# Document section
▬▬▬▬▬▬

He is in New York to speak at an UNGA side event that was co-hosted by Prime Minister Benjamin Netanyahu and UN Ambassador Danny Danon on the previous day, several hours after Netanyahu addressed the UN.
The packed event, titled “Israeli Innovation in Developing Countries” focused primarily on private-sector innovations but also shed light on what Otieno considers the source of Kenya’s reawakening: arguably the most obscure branch of the Israeli government, a division of Israel’s Ministry of Foreign Affairs known as MASHAV, a Hebrew acronym for Israel's International Development Agency that was established by prime minister David Ben-Gurion in 1957, long before sustainable development became a buzzword, or buzzwords were even a thing.
Danon described why Israel, at the time a fledgling nine-year-old country with plenty of its own problems, would institute a program like MASHAV: “Tikun Olam [improving the world] is ingrained in our values system, as Jews and Israelis,” he says, “Ben-Gurion and [foreign minister] Golda Meir saw the similarities between our land and African nations – the need to reclaim the land, irrigate, and defend ourselves – and they realized we must share the knowledge, we cannot just keep it to ourselves,” he says.
TODAY, MASHAV operates in the Middle East, Africa, Asia and Oceania, Central Europe and Eurasia, Latin America and the Caribbean, bringing professionals like Otieno to its training centers in Israel, as well as conducting training abroad and providing consultants and long-term experts.
Hava Karrie is director of MASHAV’s Golda Meir Mount Carmel International Training Center, located outside Haifa, where the center assists in training women from emerging states who are engaged in community work. Since its establishment in 1961, some 20,000 participants from more than 150 countries have taken part in MCTC’s capacity-building programs, workshops and conferences. The courses focus on three areas of study: Sustainable Community Development, Early Childhood Education, Entrepreneurship and Innovation, with gender as a cross-cutting issue on all three.
Karrie says she sees a change come over participants during their time at MCTC. “They have the chance to meet with passionate Israelis and to see that anything is possible.” She says they develop self-confidence, learn to build or strengthen networks, to express their ideas with clarity and confidence and most of all to believe in themselves.

▬▬▬▬▬▬

# Source records
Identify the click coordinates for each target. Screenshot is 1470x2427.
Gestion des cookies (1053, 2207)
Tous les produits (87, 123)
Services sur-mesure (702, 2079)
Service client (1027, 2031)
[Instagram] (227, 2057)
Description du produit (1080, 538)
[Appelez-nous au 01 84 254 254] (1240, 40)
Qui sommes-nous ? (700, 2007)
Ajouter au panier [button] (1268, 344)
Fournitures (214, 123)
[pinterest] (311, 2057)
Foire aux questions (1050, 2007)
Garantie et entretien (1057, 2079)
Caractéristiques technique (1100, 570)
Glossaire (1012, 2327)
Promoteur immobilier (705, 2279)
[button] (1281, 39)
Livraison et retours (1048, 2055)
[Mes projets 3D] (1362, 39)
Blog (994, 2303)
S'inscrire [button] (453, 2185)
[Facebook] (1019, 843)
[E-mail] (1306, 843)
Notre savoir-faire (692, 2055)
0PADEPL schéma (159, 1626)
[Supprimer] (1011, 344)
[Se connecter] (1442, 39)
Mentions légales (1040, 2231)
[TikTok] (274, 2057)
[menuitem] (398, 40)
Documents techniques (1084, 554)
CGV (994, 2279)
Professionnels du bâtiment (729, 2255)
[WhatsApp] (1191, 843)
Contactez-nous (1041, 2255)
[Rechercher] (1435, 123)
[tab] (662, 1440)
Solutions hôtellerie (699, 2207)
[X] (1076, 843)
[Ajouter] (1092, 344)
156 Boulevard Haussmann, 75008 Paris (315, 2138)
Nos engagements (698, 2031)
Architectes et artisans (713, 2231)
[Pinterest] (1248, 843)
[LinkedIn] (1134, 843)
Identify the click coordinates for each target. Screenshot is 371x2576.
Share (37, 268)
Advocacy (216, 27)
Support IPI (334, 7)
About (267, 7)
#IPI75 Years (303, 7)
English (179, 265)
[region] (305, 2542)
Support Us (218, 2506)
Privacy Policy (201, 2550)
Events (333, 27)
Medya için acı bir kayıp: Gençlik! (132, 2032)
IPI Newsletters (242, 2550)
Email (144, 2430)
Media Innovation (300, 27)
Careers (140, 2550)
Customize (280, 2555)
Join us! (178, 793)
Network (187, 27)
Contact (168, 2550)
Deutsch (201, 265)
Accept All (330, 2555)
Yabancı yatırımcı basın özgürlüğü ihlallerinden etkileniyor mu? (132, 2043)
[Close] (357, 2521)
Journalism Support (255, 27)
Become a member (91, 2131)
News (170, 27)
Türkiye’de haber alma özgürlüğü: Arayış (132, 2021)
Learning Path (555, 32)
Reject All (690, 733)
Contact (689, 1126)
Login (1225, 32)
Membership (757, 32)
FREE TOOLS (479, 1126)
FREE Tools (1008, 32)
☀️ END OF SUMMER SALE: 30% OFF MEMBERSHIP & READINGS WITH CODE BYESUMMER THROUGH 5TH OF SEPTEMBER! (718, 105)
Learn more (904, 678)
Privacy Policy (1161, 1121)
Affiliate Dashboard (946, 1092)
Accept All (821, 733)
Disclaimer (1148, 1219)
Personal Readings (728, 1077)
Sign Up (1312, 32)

▬▬▬▬▬▬

# Short problem A
Please rewrite the entries starting at the line containing "Solutions hôtellerie (699, 2207)" and ending at the line containing "Careers (140, 2550)", both included and with any request lines kept, raising every coordinate value in the answers by 16.
# Short problem B
Continue the passage about MASHAV, starting after its last sentence.
The passage about MASHAV and the entries are unrelated to each other.

# Written response A
Solutions hôtellerie (715, 2223)
[X] (1092, 859)
[Ajouter] (1108, 360)
156 Boulevard Haussmann, 75008 Paris (331, 2154)
Nos engagements (714, 2047)
Architectes et artisans (729, 2247)
[Pinterest] (1264, 859)
[LinkedIn] (1150, 859)
Identify the click coordinates for each target. Screenshot is 371x2576.
Share (53, 284)
Advocacy (232, 43)
Support IPI (350, 23)
About (283, 23)
#IPI75 Years (319, 23)
English (195, 281)
[region] (321, 2558)
Support Us (234, 2522)
Privacy Policy (217, 2566)
Events (349, 43)
Medya için acı bir kayıp: Gençlik! (148, 2048)
IPI Newsletters (258, 2566)
Email (160, 2446)
Media Innovation (316, 43)
Careers (156, 2566)

# Written response B
One thing became clear at the GA – whether through governmental agency or the private sector, the presence of Israeli innovation in developing countries is now inspiring a new generation. The excitement was perhaps best expressed earlier in the week by UN under-secretary general and special adviser on Africa, Maged Abdelaziz, when he said, “Israel is the start-up nation. I have a vision that Africa will become the start-up continent.”
This GA is the first for Danon, who arrived in New York shortly after the adoption of Agenda 2030. The start of his term coincided with inception of the Global Goals, his inaugural year as ambassador unfolded alongside their first year of their implementation, and along the way Danon forged strong connections with diplomats of developing countries, bringing 11 African ambassadors to Israel last summer.
In 2013, then-president Shimon Peres met with Angel Gurría, secretary-general of the Organization for Economic Co-operation and Development (OECD), and presented a new initiative: he proposed coalescing leading global companies into a new international body that would invest in the developing world.
Peres noted that the State of Israel is living proof that natural resources are not a necessary requirement for prosperity and economic independence, and pledged that “Israel will continue to share the knowledge it has gained in the fields of technology, renewable energy and agriculture.”
Danon sees yet another benefit to Israeli investment in developing nations. In June he ran for election to head one of the UN’s six main committees, the Sixth Committee, which is charged with dealing with international legal matters. Danon won the secret ballot election, becoming the first Israeli ever to head a main UN committee, despite a fierce opposition campaign mounted by the Organization of Islamic Cooperation. He says that many of the 109 member states – out of a possible 193 – who voted for him were African nations.
“Here at the UN we need friends. We feel a connection to these countries and are very grateful for their support,” says Danon, who together with Netanyahu met with leaders of African Nations at the GA.
Simone Ellis Oluoch-Olunya is the deputy regional director of Eastern and Southern Africa for UN Women, which signed a memorandum of understanding with MASHAV last February. She says that women are major producers of food and earners of income, but are often blocked by lack of access to productive and financial resources. She has seen the partnership with MASHAV make real inroads towards empowering women and credits MASHAV’s “train-the-trainers” approach with the success.
“This partnership builds on MASHAV’s experience, know-how and technologies with developing countries, and is based on a country’s own development experiences within the global frameworks such as the 2030 Agenda for Sustainable Development,” says Oluoch-Olunya. One of her favorite projects? The Annual Woman Innovator Competition, where the winner receives seed money to expand her business.
AT LAST year’s GA, MASHAV’s newly appointed head, Ambassador Gil Haskel, noted that “only a combination of national policy change, blended with grassroots capacity building can bring about real change. Empowering people is an essential requirement in achieving sustainability. It’s at the very heart of human development.”
You could call it public diplomacy on a shoestring. According to the Borgen Project, a Seattle-based nonprofit organization working toward eradicating poverty and hunger and described by The Huffington Post as “incredible,” MASHAV had an operating budget of only $94.3 million in 2013.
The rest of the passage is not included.